De surcroît, votre commission s'étonne de l'introduction de la disposition selon laquelle le département doit être associé à l'élaboration du contrat de projet État/région. Cette disposition n'a aucun lien avec les dispositions du présent article, puisqu'elle ne concerne pas une compétence nécessitant la désignation d'un chef de file. Votre commission a adopté un amendement de suppression de cette disposition, sur proposition de son rapporteur. Elle a également étendu le chef de filât des départements à l'action sociale concourant à la réduction de la précarité énergétique, par l'adoption d'un amendement de notre collègue, Mme Hélène Lipietz.
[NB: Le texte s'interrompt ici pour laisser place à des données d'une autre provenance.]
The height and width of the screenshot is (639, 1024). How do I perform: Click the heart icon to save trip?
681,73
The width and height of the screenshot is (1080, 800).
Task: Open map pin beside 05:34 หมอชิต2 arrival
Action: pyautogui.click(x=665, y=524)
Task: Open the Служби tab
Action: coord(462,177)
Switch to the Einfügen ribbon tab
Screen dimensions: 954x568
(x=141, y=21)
Enfin, votre commission se félicite de la reconnaissance du bloc communal comme chef de file en matière de « mobilité durable ». En revanche, elle déplore la suppression de la compétence « accès aux services publics de proximité » par la commission des lois de l'Assemblée nationale. Le motif invoqué est l'empiètement des compétences de la commune ou de l'intercommunalité sur celles de l'État. Or, les collectivités territoriales, en particulier le bloc communal et le département, ont mis en place diverses actions visant à maintenir ou à proposer de nouveaux services, notamment dans les territoires ruraux. De même, le développement local, que votre commission, à l'initiative de son rapporteur, avait introduit en première lecture, a également été supprimé. Pourtant, le bloc communal met en oeuvre de nombreux dispositifs pour conserver et stimuler le dynamisme économique dans les zones les moins densément peuplées. C'est pourquoi votre commission a adopté, à l'initiative de son rapporteur et de nos collègues MM. Pierre Jarlier et Jean-Noël Guérini, trois amendements réintroduisant le chef de filât du bloc communal en matière de d' offre et d' accès aux services publics de proximité (recouvrant la petite enfance, l'action sociale et les services aux personnes, le maintien du dernier service de proximité en milieu rural, La Poste, etc.), du développement local ainsi que l' aménagement de l'espace , tout en conservant la mobilité durable.
Votre commission a adopté l'article 3 ainsi modifié .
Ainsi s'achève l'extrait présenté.